Records for the task below:
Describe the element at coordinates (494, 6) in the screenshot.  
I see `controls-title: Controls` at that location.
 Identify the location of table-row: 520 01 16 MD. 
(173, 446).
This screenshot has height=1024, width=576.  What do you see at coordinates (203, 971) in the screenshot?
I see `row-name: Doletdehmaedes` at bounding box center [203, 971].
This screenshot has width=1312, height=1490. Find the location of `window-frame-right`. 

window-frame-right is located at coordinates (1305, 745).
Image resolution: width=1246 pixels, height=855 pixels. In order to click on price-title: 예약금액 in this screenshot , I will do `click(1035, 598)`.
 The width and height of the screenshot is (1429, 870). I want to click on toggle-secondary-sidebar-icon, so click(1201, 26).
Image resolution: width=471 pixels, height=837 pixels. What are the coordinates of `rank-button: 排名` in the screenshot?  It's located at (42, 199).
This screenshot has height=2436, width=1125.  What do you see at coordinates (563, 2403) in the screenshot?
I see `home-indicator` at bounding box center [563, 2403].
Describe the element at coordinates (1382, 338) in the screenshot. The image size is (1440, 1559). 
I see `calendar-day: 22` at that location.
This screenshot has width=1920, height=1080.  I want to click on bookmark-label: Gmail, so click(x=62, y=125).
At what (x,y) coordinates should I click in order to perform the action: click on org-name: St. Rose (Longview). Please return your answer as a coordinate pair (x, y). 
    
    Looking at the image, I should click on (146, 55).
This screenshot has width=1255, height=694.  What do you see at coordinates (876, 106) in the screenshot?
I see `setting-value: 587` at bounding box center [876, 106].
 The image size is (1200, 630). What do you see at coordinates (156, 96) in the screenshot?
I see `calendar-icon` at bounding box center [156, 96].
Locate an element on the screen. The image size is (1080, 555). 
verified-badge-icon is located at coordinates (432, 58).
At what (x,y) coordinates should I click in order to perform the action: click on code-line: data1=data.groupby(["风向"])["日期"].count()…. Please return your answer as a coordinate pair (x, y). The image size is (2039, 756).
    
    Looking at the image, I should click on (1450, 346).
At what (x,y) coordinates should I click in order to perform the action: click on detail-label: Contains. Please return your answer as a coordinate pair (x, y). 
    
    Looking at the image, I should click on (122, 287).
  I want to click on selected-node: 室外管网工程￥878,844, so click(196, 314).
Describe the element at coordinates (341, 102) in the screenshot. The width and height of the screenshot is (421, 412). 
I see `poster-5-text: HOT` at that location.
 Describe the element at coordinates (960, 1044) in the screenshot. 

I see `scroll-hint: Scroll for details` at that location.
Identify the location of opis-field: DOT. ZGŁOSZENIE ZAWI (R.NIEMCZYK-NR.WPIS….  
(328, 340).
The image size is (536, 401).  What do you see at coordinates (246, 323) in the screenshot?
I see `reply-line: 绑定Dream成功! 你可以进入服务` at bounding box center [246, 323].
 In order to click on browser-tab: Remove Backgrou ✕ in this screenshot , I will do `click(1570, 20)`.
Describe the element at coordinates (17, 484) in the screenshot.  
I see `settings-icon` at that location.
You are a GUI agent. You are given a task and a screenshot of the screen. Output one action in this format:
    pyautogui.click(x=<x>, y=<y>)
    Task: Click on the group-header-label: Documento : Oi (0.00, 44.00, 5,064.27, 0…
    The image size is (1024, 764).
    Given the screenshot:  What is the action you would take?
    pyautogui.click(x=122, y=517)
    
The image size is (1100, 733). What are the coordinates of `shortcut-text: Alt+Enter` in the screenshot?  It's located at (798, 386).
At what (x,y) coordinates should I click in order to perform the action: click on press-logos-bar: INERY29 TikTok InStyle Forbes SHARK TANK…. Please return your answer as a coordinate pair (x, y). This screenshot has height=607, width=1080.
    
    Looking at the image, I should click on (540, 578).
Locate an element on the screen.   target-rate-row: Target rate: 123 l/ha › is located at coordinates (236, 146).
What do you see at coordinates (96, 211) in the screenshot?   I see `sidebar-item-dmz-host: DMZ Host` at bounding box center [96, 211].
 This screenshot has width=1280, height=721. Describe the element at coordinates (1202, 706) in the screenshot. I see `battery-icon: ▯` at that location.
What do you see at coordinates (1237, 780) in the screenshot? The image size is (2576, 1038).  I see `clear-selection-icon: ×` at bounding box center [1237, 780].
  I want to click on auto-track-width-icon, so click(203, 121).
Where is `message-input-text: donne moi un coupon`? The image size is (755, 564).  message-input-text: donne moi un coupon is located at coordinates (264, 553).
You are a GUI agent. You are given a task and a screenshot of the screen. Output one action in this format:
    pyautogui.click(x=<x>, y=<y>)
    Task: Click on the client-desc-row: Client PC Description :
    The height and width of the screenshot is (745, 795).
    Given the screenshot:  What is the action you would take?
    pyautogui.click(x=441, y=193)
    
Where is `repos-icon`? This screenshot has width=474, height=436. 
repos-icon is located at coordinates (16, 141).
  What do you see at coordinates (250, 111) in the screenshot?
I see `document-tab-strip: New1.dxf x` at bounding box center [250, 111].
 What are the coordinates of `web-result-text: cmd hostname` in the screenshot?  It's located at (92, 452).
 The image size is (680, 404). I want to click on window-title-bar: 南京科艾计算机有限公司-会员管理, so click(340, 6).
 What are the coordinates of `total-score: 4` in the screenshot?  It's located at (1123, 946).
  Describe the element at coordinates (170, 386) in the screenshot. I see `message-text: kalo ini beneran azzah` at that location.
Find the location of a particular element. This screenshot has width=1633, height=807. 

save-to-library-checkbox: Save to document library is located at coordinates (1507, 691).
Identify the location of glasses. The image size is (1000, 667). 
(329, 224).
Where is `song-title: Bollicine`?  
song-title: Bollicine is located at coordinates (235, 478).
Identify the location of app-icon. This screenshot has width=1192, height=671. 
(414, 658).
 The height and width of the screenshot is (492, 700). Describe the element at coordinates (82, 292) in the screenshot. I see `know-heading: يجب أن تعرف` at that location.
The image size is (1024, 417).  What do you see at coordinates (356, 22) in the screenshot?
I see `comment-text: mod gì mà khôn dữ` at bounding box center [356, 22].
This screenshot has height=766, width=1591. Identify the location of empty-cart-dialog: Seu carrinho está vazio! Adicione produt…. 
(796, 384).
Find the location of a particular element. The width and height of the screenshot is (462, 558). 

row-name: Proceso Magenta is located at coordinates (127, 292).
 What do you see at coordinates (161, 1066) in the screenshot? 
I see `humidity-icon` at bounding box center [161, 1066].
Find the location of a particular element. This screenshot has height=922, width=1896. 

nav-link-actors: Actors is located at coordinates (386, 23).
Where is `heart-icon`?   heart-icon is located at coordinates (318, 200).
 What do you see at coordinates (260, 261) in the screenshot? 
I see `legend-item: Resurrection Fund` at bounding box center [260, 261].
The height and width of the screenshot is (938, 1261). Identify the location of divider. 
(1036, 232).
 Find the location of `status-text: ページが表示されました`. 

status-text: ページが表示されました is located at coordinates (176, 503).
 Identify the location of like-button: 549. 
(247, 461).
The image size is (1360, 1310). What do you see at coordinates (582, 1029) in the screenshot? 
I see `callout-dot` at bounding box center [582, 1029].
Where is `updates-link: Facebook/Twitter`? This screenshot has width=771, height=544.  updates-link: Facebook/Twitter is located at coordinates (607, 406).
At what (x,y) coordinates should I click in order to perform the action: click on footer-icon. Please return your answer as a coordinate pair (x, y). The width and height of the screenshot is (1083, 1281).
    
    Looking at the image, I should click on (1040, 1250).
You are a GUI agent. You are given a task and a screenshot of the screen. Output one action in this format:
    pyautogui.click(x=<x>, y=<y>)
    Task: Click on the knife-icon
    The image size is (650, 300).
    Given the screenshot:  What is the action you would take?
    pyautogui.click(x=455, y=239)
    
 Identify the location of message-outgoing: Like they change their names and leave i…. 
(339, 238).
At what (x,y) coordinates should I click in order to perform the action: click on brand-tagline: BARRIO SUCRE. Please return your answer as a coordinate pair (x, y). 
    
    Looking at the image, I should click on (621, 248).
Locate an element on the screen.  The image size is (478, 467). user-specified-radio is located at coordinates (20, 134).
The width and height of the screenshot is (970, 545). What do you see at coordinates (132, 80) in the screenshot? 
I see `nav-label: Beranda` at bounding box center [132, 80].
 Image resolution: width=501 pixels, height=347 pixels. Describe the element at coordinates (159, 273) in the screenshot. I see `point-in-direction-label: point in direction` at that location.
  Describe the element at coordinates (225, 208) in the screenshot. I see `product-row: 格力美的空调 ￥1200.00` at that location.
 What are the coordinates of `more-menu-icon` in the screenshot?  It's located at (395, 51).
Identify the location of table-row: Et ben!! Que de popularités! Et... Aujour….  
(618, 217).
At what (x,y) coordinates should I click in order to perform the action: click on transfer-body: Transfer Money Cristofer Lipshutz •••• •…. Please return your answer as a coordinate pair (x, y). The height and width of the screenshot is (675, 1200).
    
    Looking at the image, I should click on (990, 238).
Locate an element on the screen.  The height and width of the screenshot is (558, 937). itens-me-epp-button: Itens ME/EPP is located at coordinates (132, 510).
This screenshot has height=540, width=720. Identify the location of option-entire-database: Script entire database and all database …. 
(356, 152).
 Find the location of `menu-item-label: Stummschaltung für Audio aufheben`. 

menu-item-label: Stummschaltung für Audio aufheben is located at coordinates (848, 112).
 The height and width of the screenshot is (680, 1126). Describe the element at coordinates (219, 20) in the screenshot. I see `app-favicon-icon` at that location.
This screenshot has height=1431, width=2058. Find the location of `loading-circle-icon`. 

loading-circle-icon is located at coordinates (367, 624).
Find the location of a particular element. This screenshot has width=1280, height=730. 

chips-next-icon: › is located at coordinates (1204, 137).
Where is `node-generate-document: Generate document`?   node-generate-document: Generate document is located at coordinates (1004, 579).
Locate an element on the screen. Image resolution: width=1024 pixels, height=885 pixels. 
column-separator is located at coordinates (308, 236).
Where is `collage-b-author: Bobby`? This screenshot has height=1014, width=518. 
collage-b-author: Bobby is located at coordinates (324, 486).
End of Records for the task.
Rewrite the entries as a numbered list with blank lines dropped, covering only the part that opens with the line containing "Identify the location of glasses." and closes with the line containing "song-title: Bollicine is".

• _Output of the exercise_
1. Identify the location of glasses. The image size is (1000, 667). 
2. (329, 224).
3. Where is `song-title: Bollicine`?  
4. song-title: Bollicine is located at coordinates (235, 478).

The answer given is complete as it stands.